**** GIVEN DATA

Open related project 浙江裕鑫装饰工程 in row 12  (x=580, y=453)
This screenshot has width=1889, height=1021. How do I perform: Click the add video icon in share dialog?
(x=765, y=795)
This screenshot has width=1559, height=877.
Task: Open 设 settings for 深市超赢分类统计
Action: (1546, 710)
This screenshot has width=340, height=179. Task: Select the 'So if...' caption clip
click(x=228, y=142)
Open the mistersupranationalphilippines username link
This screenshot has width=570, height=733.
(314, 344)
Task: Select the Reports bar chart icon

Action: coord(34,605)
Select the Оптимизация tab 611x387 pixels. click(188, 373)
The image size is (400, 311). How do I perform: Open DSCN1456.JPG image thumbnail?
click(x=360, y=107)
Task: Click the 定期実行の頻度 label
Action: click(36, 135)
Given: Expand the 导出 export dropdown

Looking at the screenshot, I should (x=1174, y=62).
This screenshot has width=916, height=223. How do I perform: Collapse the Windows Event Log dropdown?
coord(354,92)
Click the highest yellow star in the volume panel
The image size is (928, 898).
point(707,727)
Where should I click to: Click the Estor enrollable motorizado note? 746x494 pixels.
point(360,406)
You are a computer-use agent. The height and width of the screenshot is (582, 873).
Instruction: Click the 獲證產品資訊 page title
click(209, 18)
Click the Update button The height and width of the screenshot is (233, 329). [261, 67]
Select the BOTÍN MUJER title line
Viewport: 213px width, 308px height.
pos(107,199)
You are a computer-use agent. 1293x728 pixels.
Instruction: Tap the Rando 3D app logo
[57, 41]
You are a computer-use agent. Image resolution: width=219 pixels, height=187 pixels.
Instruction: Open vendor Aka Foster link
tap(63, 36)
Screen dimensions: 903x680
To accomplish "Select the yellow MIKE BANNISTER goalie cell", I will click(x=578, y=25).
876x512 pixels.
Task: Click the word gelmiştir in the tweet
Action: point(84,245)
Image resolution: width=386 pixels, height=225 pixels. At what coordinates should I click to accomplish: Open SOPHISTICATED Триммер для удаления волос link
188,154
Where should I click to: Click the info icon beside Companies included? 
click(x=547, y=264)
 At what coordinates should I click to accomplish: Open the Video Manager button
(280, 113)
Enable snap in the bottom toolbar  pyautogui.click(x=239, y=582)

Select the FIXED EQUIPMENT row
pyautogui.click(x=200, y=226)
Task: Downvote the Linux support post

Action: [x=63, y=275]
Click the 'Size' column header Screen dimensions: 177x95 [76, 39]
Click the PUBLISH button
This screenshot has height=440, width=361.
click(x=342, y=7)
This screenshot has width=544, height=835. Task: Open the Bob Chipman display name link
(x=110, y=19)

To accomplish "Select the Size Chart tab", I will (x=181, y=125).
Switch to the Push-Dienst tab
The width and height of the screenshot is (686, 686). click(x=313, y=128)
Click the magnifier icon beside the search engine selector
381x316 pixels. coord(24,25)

********

__WHAT YOU SHOULD DO__. Leave out every line above except those from the line with "This screenshot has width=340, height=179." up to and including the line with "Select the Оптимизация", and copy those exactly.

__COMPLETED EXERCISE__.
This screenshot has width=340, height=179. Task: Select the 'So if...' caption clip
click(x=228, y=142)
Open the mistersupranationalphilippines username link
This screenshot has width=570, height=733.
(314, 344)
Task: Select the Reports bar chart icon

Action: coord(34,605)
Select the Оптимизация tab 611x387 pixels. click(188, 373)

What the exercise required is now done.